University of Waterloo Faculty of Health
- Former name: Faculty of Applied Health Sciences
- Type: Public
- Established: 1967
- Parent institution: University of Waterloo
- Dean: Lili Liu
- Location: Waterloo, Ontario, Canada
- Colours: Teal
- Website: uwaterloo.ca/applied-health-sciences

= University of Waterloo Faculty of Health =

Health sciences school of the University of Waterloo

The University of Waterloo Faculty of Health (formerly Faculty of Applied Health Sciences, commonly abbreviated as "AHS"), is one of six faculties at the University of Waterloo in Waterloo, Ontario, Canada. It has 183 staff and faculty members and over 2,700 full-time students. The current dean of the Faculty of Health is Lili Liu. The former Faculty of Applied Health Sciences was officially renamed to the Faculty of Health on January 1, 2021.

== Academics ==
The faculty consists of two academic departments and one school:
- Department of Kinesiology and Health Sciences
- Department of Recreation and Leisure Studies
- School of Public Health Sciences

All programs offer a 5-year co-op degree and a 4-year honours degree. The School of Public Health Sciences offers a Bachelor of Science or a Bachelor of Public Health, Kinesiology offers a Bachelor of Science, and Recreation and Leisure Studies offers a Bachelor of Arts.

=== Kinesiology ===
Kinesiology was founded as the Department of Physical Education. Their original home was the Physical Activities Complex before moving to B.C. Matthews Hall in the mid-1980s. The department moved away from the physical education side and continued to develop over the following decades. Undergraduates have the opportunity to remain in a general program or pursue concentrations in human nutrition, medical physiology, rehabilitation sciences, and ergonomics and injury prevention.

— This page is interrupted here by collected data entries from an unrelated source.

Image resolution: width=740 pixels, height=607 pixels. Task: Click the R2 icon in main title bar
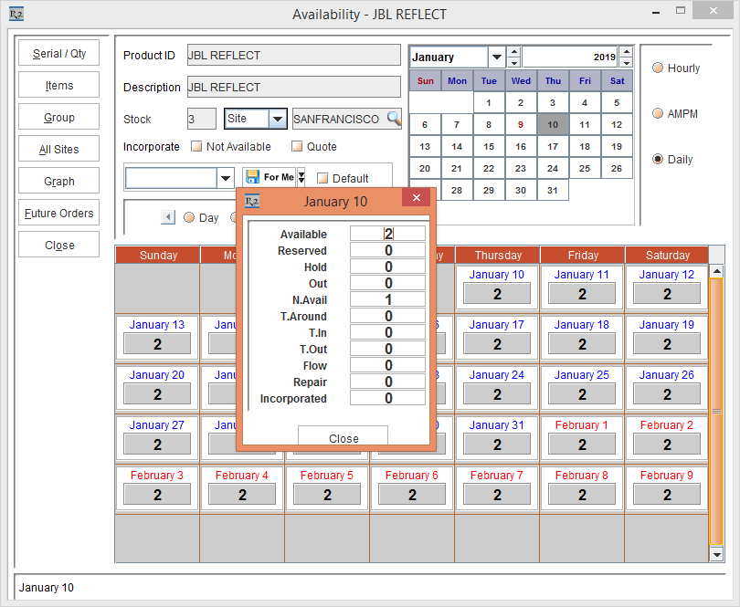[x=16, y=15]
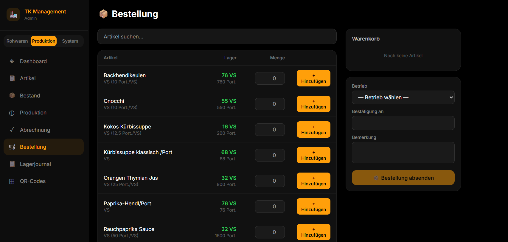The height and width of the screenshot is (242, 508).
Task: Open Lagerjournal via its journal icon
Action: pyautogui.click(x=12, y=164)
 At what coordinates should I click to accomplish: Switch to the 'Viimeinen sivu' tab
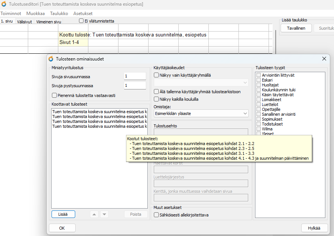click(49, 22)
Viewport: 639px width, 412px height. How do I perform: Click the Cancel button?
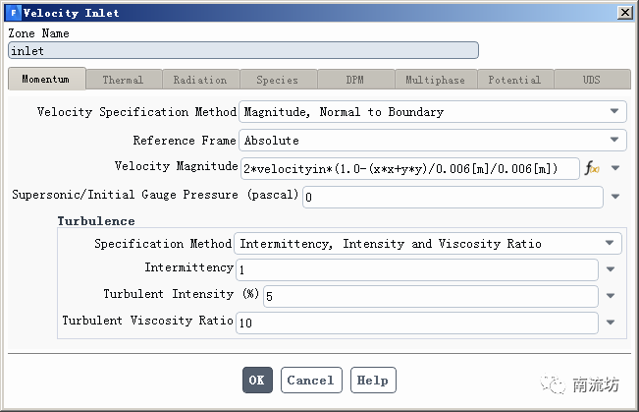pyautogui.click(x=311, y=381)
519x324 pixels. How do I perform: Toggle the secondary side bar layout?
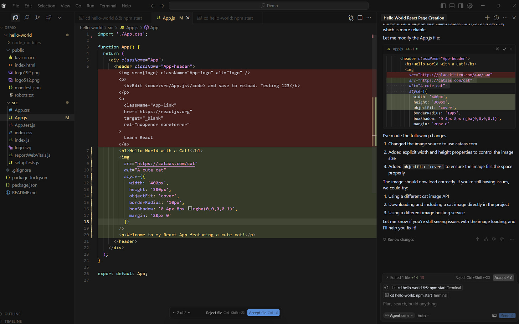point(461,6)
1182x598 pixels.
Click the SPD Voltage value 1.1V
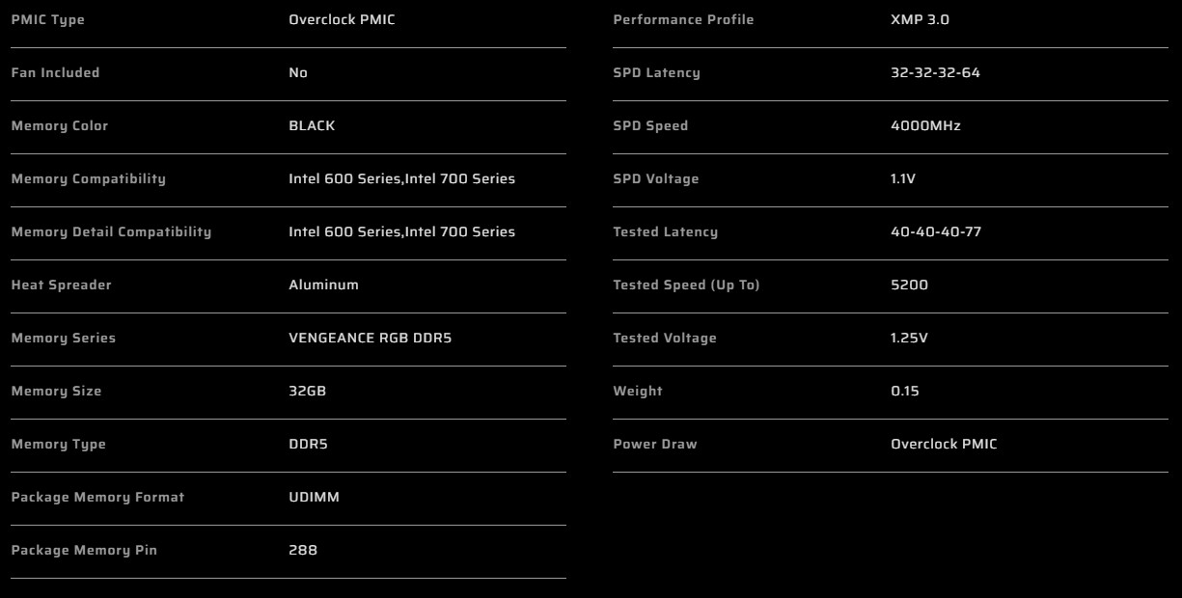coord(903,179)
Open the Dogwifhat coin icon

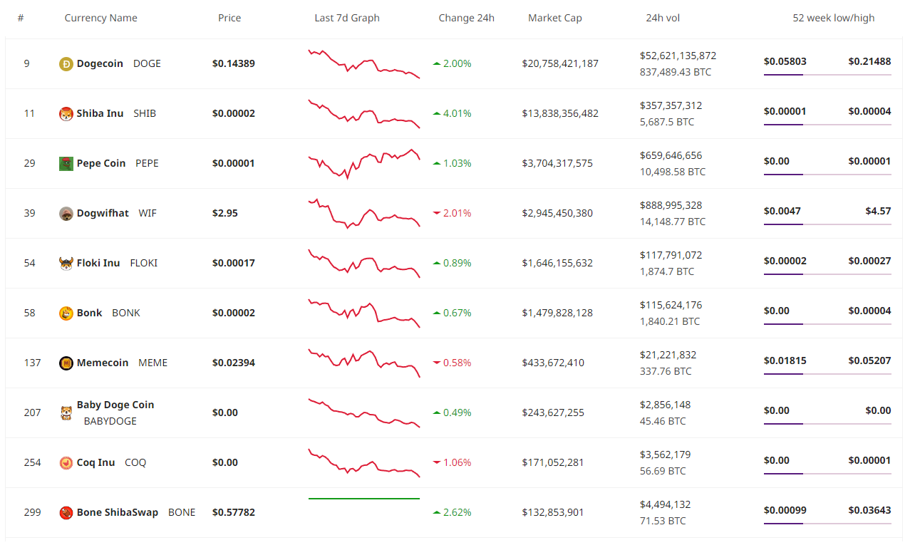pyautogui.click(x=65, y=213)
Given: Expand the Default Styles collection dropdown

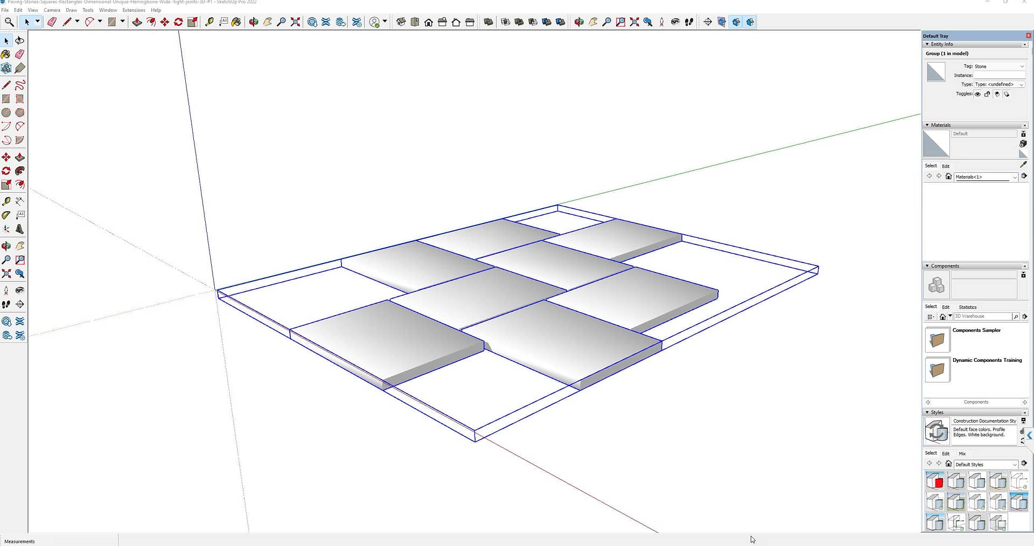Looking at the screenshot, I should pyautogui.click(x=1014, y=464).

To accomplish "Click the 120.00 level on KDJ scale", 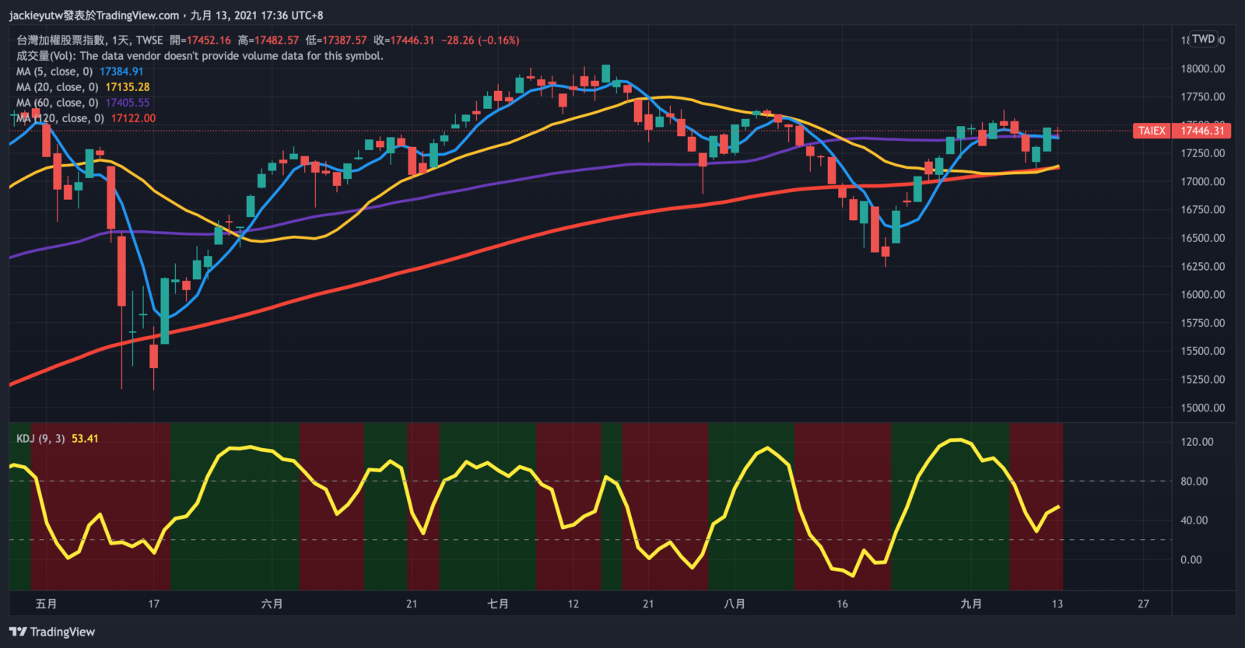I will [1196, 442].
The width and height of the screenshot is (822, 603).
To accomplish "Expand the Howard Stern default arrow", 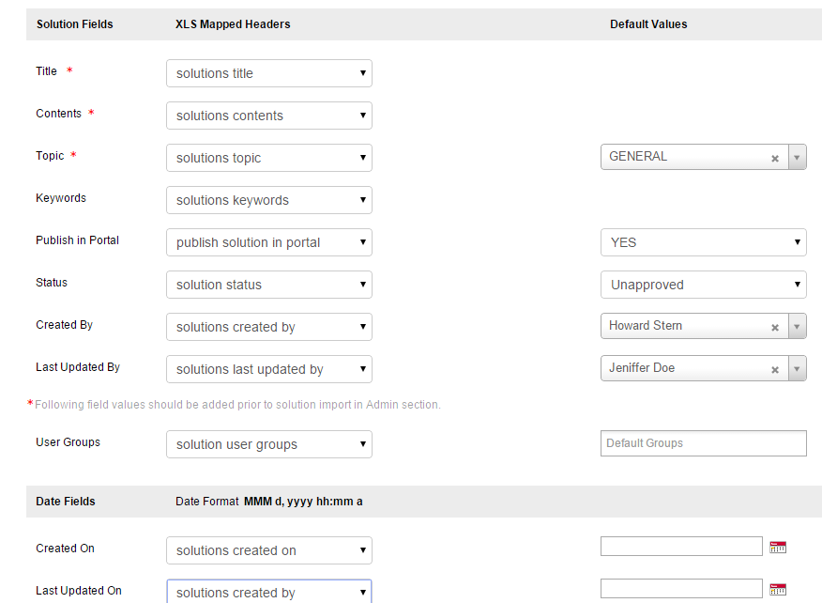I will click(797, 327).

=== School of Public Health Sciences ===
The School of Public Health Sciences was originally established as the Department of Health Studies and Gerontology, in response to the Lalonde report. The department became the School of Public Health and Health Systems in 2011. It became the School of Public Health Sciences in 2021. At the undergraduate level, the school offers Bachelor of Science in health sciences and Bachelor of Public Health degrees. Students have the opportunity to remain in a general program or specialize in gerontology, aging studies, health informatics, pre-clinical, mental health and addictions, and health research. At the graduate level, the school offers a Master of Science in public health sciences, Master of Public Health, Master of Health Informatics, Master of Health Evaluation, Doctor of Philosophy in public health sciences, Doctor of Philosophy in aging, health and well-being, and a Doctor of Philosophy in work and health.

== Research ==
The Faculty of Health is the faculty at the University of Waterloo with the second-highest amount of research funding per faculty member. The faculty hosts the following research centres and groups:

- Canadian Index of Wellbeing (CIW)
- Centre for Community, Clinical and Applied Research Excellence (CCCARE)
- Centre of Research Expertise for the Prevention of Musculoskeletal Disorders (CRE-MSD)
- Geriatric Health Systems (GHS) Research Group
- Global Health Policy and Innovation Research Centre
- interRAI Canada
- Network for Aging Research (NAR)
- Schlegel-UW Research Institute for Aging

==Student life==
Students in the Faculty of Health are represented by the Association of Health Students Undergraduate Members (AHSUM), which hosts social events, represents student interests to the university, and operates student services including an exam bank.

Additionally, all students pay into the Applied Health Sciences Endowment Fund (AHSEF), which funds student projects and improvements to student workspaces.